Newsweek reports that Latter-day Saints-dominated Utah saw a significant increase in vaccinations shortly after the First Presidency called to power last month – the loudest yet – for members get vaccinated and wear masks.

This surge has since faded.

One reason, according to historian Matthew Harris, an expert in Mormon studies at Colorado State University Pueblo, is that a number of members still adhere to conspiracy theories that spread lies about vaccines and government decrees.

“Because they got used to these conspiracy theories over the years, it’s easy for Latter-day Saints today to think that… vaccines are bad,” Harris told Newsweek. “This is how they were brainwashed into seeing the world and also the government.”

This comes even though the main faith leaders – who have shared photos of themselves being vaccinated – have categorically proclaimed that the injections “have been shown to be both safe and effective.”

A post-election addition to the church’s online General Manual warned members to beware of misinformation, saying that “some sources seek to promote anger, discord, fear or baseless conspiracy theories.”

Donny Osmond’s close call with paralysis

(Photo courtesy of Caesars Entertainment) Donny Osmond recently opened a solo race in Las Vegas after a health crisis in 2020.

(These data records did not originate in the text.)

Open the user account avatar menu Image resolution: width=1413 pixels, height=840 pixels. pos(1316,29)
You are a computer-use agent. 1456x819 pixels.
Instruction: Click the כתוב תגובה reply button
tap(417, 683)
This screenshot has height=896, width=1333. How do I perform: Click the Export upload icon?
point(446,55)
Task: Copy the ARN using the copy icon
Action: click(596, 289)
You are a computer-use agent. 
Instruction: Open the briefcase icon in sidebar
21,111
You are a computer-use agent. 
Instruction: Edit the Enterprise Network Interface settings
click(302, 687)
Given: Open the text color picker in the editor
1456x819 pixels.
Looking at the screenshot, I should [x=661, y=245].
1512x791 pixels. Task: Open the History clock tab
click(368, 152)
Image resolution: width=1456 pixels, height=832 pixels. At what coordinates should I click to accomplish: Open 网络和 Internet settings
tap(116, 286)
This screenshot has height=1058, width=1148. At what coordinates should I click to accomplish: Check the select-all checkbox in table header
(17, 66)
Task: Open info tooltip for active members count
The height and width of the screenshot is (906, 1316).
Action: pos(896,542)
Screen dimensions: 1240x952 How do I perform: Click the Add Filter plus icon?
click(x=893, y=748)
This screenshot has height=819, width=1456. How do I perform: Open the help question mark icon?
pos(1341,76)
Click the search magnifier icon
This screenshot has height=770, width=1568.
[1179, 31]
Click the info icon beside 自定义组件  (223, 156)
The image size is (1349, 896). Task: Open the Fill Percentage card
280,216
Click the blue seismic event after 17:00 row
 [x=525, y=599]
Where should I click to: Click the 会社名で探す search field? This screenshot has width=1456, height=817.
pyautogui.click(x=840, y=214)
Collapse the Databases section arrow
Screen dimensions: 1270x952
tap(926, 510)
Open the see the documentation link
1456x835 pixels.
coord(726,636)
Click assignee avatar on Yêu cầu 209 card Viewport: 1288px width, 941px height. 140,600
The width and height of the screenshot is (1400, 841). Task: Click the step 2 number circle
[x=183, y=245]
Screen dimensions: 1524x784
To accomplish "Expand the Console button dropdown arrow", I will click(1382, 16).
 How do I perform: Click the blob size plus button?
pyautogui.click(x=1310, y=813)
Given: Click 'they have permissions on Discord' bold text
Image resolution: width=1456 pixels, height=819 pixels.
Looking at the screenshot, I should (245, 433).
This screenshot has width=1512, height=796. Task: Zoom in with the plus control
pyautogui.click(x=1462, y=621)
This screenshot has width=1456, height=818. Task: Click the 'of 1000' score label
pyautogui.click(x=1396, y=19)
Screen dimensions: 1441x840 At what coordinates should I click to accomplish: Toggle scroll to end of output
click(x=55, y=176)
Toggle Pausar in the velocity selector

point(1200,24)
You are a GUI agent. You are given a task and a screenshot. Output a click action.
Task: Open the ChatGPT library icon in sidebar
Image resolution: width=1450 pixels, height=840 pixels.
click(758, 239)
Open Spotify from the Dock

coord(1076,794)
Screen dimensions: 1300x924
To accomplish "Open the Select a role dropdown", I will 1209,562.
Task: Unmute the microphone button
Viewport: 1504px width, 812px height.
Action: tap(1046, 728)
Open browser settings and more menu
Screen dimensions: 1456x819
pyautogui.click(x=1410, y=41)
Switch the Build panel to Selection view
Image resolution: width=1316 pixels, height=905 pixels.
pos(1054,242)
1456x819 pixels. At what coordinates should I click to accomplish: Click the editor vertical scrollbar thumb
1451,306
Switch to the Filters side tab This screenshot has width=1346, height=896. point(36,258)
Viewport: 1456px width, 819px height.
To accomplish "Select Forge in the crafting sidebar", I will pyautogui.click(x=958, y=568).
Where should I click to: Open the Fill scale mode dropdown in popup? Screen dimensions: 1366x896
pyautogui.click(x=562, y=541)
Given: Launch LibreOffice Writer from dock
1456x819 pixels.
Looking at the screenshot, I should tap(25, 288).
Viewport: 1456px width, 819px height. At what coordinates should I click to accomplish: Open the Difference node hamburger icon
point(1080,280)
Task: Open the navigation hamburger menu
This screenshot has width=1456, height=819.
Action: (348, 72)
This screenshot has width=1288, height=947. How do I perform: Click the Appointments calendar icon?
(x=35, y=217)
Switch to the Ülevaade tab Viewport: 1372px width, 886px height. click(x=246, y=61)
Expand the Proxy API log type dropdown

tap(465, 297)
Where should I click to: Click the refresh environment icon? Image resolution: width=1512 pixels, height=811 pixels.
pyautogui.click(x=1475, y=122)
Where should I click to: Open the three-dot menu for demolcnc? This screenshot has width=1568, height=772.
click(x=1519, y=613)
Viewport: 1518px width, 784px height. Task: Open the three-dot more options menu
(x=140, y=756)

After pop singer Donny Osmond ended his 11 years of gigging in Las Vegas in 2019 with his sister Marie, he almost never got to get on or off a stage again.

That’s because after having had back and neck surgery – to repair previous dance injuries – he suffered a secondary infection that left him virtually paralyzed.

Was he afraid of never using his legs again?

“Absolutely,” he told the Mirror. “It absolutely crossed my mind. But I just didn’t take no for an answer.

Months and months of rehab finally paid off, he said, thanks to his faith, family, medical team, a lot of hard work and positive thinking.

In fact, he’s back on stage in Vegas, singing and dancing solo at Harrah’s.